Transcribe exactly the lines from the one holding "Where should I" to the end of the data below, including both of those lines and no others.

##### Data supplied #####

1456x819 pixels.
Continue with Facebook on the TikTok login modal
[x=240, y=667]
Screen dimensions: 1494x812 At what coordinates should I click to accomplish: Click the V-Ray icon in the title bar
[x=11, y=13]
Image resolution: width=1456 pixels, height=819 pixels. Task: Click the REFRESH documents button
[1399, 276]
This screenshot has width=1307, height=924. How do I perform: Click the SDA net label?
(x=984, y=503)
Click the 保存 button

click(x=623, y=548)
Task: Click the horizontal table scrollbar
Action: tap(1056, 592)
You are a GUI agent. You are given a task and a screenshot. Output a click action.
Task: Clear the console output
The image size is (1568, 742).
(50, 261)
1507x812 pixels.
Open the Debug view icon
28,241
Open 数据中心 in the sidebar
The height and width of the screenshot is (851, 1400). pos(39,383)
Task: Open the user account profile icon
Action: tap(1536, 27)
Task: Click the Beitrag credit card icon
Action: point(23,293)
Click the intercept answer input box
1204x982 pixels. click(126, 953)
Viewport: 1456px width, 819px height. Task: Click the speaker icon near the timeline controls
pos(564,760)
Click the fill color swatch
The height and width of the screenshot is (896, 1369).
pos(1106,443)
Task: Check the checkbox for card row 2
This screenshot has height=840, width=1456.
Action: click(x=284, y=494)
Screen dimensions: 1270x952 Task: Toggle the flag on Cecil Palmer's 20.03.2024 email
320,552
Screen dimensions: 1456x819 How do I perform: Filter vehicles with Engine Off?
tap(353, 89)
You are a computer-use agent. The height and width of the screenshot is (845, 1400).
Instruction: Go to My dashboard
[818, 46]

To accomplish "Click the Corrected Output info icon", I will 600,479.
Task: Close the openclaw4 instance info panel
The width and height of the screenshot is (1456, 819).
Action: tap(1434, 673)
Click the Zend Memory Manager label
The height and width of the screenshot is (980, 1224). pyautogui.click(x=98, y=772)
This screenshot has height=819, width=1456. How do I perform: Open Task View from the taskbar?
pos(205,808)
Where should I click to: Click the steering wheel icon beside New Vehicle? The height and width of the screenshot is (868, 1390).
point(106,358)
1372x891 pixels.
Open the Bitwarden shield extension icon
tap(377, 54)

#####

__Task result__
Where should I click to: Click the steering wheel icon beside New Vehicle? The height and width of the screenshot is (868, 1390).
point(106,358)
1372x891 pixels.
Open the Bitwarden shield extension icon
tap(377, 54)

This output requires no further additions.